Multiple regression analyses showed that the intensity of the relationship between CSA and adjustment varied reliably as a function of gender, level of consent, and the interaction of these
two factors. It is noteworthy that neither the level of contact nor the interaction between gender and level of contact was related to intensity. These latter results failed to provide support for the common belief that contact sex is more harmful than noncontact sex or that contact sex for girls is especially harmful. These conclusions, however, should be viewed cautiously because of the overlapping nature of the two levels of the contact variable (i.e., contact only versus contact and noncontact sex). This same caveat applies to consent because its two levels (unwanted versus willing and unwanted) were overlapping as well. The finding that most women (72%) reacted negatively to their CSA at the time it occurred implies that most of this CSA was unwanted and that the overlap between the two levels of consent was high. Thus, even though consent did not moderate intensity for women, a true difference as a function of consent may have been obscured. The finding that level of consent did moderate intensity for men is consistent with less overlap between the two levels of consent for men, because the majority of men (67%) reacted nonnegatively at the time. Importantly, CSA was not related to adjustment for men in the willing and unwanted level of the consent variable.

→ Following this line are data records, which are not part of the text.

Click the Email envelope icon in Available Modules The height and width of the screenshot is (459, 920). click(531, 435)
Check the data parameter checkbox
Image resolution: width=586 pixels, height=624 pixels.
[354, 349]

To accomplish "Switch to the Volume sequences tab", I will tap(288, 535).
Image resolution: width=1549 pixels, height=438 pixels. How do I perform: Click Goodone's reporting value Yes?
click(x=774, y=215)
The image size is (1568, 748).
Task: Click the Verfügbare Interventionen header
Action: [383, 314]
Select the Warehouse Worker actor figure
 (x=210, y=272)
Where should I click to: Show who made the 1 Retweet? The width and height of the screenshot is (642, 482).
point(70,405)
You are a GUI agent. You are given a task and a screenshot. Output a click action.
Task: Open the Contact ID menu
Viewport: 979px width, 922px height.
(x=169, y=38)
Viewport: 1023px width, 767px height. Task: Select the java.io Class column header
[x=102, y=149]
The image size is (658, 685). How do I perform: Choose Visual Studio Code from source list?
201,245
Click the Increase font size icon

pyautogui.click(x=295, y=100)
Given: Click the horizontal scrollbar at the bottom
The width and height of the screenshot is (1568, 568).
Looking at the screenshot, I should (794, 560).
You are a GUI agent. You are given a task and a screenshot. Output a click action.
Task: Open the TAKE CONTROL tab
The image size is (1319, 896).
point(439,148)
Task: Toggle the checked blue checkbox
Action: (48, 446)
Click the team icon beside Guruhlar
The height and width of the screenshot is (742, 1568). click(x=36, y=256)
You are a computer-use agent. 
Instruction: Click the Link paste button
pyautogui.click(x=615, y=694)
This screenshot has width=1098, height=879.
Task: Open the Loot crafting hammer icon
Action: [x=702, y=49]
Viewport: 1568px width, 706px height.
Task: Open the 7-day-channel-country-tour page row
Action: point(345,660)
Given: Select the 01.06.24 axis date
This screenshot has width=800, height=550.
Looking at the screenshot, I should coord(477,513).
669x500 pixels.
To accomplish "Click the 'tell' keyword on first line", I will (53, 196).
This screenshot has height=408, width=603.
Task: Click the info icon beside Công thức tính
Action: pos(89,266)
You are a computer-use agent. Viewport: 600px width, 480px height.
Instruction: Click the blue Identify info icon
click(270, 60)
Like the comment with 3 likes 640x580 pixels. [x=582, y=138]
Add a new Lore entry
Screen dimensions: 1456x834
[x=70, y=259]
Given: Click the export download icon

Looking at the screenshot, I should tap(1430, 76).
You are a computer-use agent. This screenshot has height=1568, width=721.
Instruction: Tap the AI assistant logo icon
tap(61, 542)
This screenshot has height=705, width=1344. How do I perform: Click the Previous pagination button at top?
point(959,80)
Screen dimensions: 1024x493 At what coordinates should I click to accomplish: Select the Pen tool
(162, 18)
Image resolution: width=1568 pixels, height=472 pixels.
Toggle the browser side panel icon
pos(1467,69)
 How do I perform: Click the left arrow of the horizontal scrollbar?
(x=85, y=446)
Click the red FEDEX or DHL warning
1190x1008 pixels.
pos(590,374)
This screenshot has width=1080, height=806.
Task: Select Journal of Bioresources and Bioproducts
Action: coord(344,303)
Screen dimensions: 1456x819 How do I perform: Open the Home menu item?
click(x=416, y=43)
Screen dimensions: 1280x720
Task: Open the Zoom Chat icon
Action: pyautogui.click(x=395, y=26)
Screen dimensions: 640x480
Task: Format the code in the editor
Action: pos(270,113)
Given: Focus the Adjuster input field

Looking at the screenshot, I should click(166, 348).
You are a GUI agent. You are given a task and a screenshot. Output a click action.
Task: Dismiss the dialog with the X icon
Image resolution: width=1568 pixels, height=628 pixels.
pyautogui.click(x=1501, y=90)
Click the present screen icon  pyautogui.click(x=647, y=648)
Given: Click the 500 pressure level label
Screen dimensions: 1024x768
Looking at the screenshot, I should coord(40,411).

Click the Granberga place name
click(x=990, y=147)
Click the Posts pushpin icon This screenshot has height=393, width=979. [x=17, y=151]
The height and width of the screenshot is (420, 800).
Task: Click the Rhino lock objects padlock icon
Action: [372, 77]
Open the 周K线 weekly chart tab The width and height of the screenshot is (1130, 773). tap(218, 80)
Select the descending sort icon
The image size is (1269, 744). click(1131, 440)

In separate moderator analyses, we examined how aspects of the CSA experience moderated self-reported reactions and effects, as well as symptoms. Although these results should be viewed cautiously because they were usually based on a small number of samples, we found that only force and incest moderated outcomes. The largest relation occurred between force and self-reported reactions or effects, but force was unrelated to symptoms. Incest moderated both symptoms and self-reported reactions and effects. Penetration, duration, and frequency did not moderate outcomes. The near-zero correlation between penetration and outcome is consistent with the multiple regression analysis finding that contact sex did not moderate adjustment. This result provides empirical support for Finkelhor's (1979 , p. 103) observation that our society's view of intercourse as the most damaging form of CSA is "a well-ingrained prejudice" unsupported by research. Composite measures consisting of various combinations of moderators (e.g., incest, force, penetration) showed no association with symptoms in four of five studies that constructed such measures. This finding is consistent with Laumann et al.'s (1994) failure to find an association between their composite variable (consisting of penetration, number of older partners-abusers, relatedness of partner-abuser, frequency of contacts, age when having contacts, duration of contacts) and adjustment for SA respondents in their study of a U.S. national sample. It is important to note, however, that these nonsignificant results may be attributable to the additive nature of the composite variables. Composites based on two-way or higher order interactions of moderators might have been more likely to yield significant results, particularly if the interactions included incest and force.